Le migrant est un entrepreneur, un promoteur de projets économiques et culturels, il « apporte de nouvelles idées, une nouvelle énergie, de nouveaux liens: nous mangeons des pizzas italiennes, des currys indiens et des sushis japonais ; nous faisons nos courses le soir dans des magasins de quartier tenus par des migrants qui ne ménagent pas leur peine ; et nous sommes nombreux à travailler chaque jour pour, ou avec, des entreprises créées par des migrants débordant d’énergie et de projets (40). Le migrant est un médiateur de l’interculturalité, il est aussi un « acteur du développement » (38)  pour son pays d’accueil et son pays d’origine, il n’est « ni un fardeau ni une marchandise » (36) et nous lui devons du respect et de la reconnaissance à bien des égards. Dans « une économie mondialisée en crise, les migrations peuvent être un facteur de soutien au développement » (42), par conséquent, il est plus que jamais nécessaire de promouvoir des dynamiques interculturelles à travers nos sociétés avec pour objectif ultime de neutraliser les conflits latents ou résoudre ceux existants : un gage pour le développement durable.

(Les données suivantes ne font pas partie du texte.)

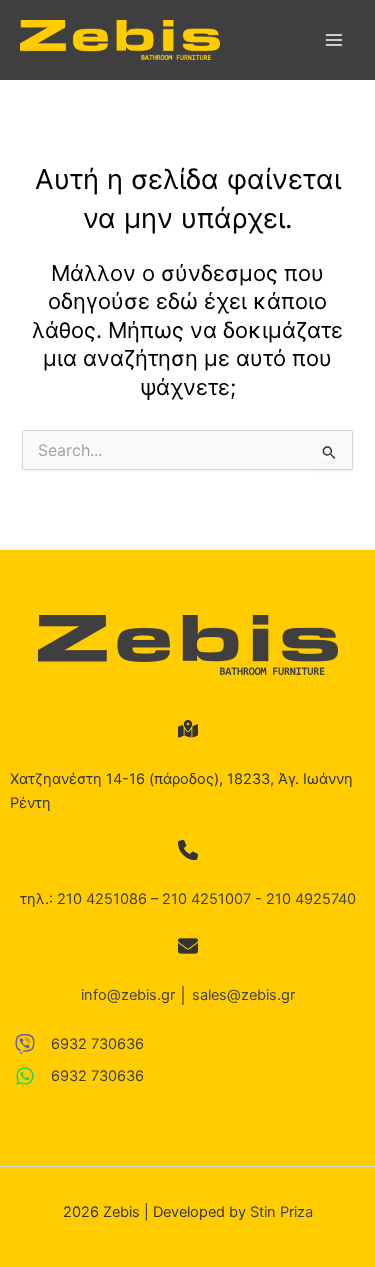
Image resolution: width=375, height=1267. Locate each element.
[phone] (188, 850)
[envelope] (188, 946)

Nous devons nous résoudre à promouvoir véritablement la paix, l’entente l’harmonie et le respect mutuel entre les peuples, les individus et les pays. Avec l’appui des nouvelles technologies de l’information et de la communication, il est possible actuellement de renforcer certaines dynamiques interculturelles à travers le monde en vue de combler le fossé discordant de connaissance, de savoir, de savoir-être et de savoir-faire entre les différentes communautés politiques, économiques, sociales et culturelles. Atteindre les objectifs de réductions drastiques de telles inégalités économiques et sociales entre les individus, entre les pays pauvres et les pays riches ne sauraient être versés dans une sorte d’optimisme béat si tant est que nous nous en donnons les moyens solidaires ainsi que la volonté politique en vue de sa réalisation.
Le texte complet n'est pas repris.